Foto: daquiaqui.wordpress.com

     Arriba, en el Morro de la Galera, en los largos llanos de Fuerteventura, un hombre, con las manos duras como piedras, se esmera en dejar su palabra clavada en esa tierra que lo cobija, que lo alimenta y que lo hace ser feliz. Son palabras suyas, porque le vienen de antes, de las conversaciones de cuando chico, en aquellas largas tardes de los meses de más luz.

     Las oía de sus padres y de todos los que habitaban la zona. Por eso, desde que tuvo fuerzas, empezó a subir al Morro para tratar de inmortalizarlas allí. El majorero no es un artista, ni tratará de dejar su firma, porque sus manos o su ingenio poco importan.

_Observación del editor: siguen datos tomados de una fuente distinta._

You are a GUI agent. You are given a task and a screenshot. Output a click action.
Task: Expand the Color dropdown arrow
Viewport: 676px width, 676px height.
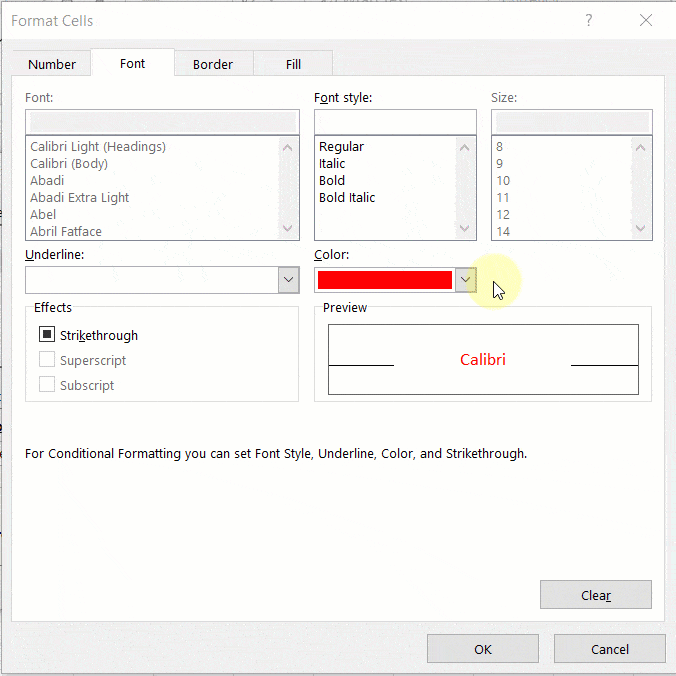(x=465, y=280)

Solo es un tributo eterno a su forma de entender su mundo, su trozo de firmamento, su propia identidad.

     Allí arriba, antes que él, subieron otros y rasparon las rocas para que de ellas saliera un barco, de madera y grandes velas de telas, o para que salieran otras palabras que se reflejaran en el espejo de las tardes de plata o dibujos que le salían del alma. Y después que él también subirían otros. ¿O quizá fuese él el último?

     El majorero, cuando se hace la noche y las tímidas estrellas se aparecen, se baja del Morro, porque es hora de dormir y también porque tiene ganas de ver a los suyos. Volverá a subir otro día y nunca sabrá que, en realidad, lo que allí escriba sólo a él le pertenecerá. Los que vinieron después prohibieron esa lengua y su forma de vestir y hasta sus más sagradas referencias. Solo sus palabras quedaron marcadas en aquella montaña. Allí, desafiando al futuro, diciéndole a su cachito de cielo y su otro de tierra, que un día ellos pudieron cuidar de sus ganados y elegir  a sus jefes y hablar en las asambleas. Así, libres. A su modo.

     Nadie conoce ya el significado de las palabras de aquel hombre de manos duras. Su corazón, sus sentimientos, su dignidad, ahora ya sólo son materias de controversia científica, de la prehistoria.

     Para muchos, por esas palabras nos siguen hablando los abuelos de nuestros abuelos. Los que nos llevan de la mano para acariciar a la madre tierra de la que formamos parte, al principio de nuestra memoria, esa que nos viene enriqueciendo desde hace más de dos mil quinientos años.